The major theme of this play is the triviality of the upper class. This is expressed in the nature of the writing, which is satirical. By examining the language and interaction of the characters, one can see that they are simply absurd.

Minor Themes

Triviality of Marriage

This is perhaps the most obvious theme, and a subset of the triviality theme. This theme exposes the aristocracy as shallow and absurd. Wilde’s characters consistently refer to marriage in a poor light, yet, continuing with their absurdity, each seek to be married.


Victorian Manners

This theme also seeks to support the theme of the triviality of the upper class. The way in which they interact with one another is based on a social code; this is also an example of sentimentality. For instance, Lady Bracknell is kind to Jack until she discovers his background. Gwendolen and Cecily are overly kind to one another until they find something upon which to disagree. Lady Bracknell is kind to Cecily when she discovers she has money.

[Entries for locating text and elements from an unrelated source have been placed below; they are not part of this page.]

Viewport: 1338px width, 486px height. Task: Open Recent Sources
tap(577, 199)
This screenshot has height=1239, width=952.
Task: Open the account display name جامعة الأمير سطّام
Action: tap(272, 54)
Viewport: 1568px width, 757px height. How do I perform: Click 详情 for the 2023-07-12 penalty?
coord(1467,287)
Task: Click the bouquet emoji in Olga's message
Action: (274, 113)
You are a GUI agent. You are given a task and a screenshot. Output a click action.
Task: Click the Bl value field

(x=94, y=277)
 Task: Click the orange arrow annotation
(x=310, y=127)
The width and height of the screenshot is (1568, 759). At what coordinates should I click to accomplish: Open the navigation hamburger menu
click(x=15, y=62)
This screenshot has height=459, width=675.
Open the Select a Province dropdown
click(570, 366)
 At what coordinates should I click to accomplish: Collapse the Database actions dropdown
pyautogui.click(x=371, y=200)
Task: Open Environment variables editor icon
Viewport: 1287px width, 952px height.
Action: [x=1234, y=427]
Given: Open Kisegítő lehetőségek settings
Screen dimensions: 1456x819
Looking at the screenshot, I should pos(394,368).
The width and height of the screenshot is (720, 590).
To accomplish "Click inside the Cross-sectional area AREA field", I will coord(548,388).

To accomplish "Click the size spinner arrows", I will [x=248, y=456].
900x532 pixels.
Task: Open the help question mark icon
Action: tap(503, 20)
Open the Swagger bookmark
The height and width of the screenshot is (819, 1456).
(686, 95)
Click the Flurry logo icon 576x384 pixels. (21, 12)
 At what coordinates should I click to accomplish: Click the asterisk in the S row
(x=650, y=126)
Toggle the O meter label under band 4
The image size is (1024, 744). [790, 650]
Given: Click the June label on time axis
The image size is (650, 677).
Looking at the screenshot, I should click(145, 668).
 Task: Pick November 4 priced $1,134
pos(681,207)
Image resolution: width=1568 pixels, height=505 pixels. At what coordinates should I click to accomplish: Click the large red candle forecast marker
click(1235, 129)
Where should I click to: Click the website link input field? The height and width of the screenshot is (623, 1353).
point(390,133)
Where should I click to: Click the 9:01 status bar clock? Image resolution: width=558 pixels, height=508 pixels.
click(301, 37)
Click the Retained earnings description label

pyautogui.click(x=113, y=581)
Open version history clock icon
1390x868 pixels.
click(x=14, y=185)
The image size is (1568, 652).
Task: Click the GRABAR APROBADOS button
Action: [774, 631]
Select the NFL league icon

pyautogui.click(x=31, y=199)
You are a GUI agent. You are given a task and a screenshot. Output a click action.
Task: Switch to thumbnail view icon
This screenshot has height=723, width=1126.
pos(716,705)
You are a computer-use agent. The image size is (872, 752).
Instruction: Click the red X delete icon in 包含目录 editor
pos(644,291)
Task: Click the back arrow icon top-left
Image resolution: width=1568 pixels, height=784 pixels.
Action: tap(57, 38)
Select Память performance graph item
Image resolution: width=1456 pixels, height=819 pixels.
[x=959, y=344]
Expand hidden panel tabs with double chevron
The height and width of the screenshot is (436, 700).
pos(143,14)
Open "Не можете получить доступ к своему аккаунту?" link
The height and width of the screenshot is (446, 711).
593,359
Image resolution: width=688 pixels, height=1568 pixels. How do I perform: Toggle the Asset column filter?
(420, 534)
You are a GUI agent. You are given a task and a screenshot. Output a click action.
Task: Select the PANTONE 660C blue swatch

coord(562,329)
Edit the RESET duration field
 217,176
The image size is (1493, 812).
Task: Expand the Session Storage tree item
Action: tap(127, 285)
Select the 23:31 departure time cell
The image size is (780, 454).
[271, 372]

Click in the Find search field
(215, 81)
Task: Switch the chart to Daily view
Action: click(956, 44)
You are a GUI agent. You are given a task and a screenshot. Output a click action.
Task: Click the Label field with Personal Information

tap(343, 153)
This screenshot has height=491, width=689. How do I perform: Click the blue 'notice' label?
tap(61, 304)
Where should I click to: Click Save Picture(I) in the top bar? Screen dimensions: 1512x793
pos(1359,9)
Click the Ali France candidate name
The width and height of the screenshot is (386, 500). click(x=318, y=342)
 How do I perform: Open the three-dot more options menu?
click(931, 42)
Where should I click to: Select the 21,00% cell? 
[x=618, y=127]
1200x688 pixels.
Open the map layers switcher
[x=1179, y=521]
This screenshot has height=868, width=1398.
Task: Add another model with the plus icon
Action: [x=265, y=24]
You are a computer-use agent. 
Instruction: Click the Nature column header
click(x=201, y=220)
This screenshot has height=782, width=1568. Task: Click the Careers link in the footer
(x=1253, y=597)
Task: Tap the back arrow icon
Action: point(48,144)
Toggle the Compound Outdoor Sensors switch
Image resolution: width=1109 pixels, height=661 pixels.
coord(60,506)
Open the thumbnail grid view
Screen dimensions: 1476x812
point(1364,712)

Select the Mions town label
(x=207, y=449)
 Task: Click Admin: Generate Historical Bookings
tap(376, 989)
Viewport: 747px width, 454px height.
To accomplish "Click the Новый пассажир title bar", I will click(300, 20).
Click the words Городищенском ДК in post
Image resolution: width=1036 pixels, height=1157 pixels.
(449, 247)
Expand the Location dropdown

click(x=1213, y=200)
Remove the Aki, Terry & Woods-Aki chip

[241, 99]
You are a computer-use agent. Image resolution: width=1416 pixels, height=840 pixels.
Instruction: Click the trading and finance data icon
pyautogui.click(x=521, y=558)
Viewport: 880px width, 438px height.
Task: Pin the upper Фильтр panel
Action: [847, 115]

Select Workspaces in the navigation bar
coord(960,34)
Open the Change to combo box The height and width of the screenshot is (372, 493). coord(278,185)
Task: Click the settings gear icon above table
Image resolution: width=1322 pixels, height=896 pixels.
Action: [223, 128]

Importance of Wealth/ Life of Leisure

This theme supports the presentation of Victorian society as shallow. Lady Bracknell, who is representative of the aristocratic class, concerns herself primarily with the wealth of others. Even more apparent, is the life of leisure in which everyone partakes. No real “action” occurs. This is primarily a play of language, of conversation.

MOOD

The mood of the Importance of Being Earnest is largely satirical. This is because Wilde is seeking to mock the triviality of the upper class society of London. Wilde’s satire is characterized by wit and is, throughout, lighthearted. He often portrays lines that characters deliver as quite normal e.g., when Gwendolen tells Ernest that she loves him because of his name. This, however, is quite ridiculous-making Gwendolen appear so by association. Wilde is also writing from an aesthetic perspective. This movement in literature saw that art be celebrated for art’s sake, and not concern itself with the political issues of the outside world. Therefore, much of what Wilde writes is, simply, humorous.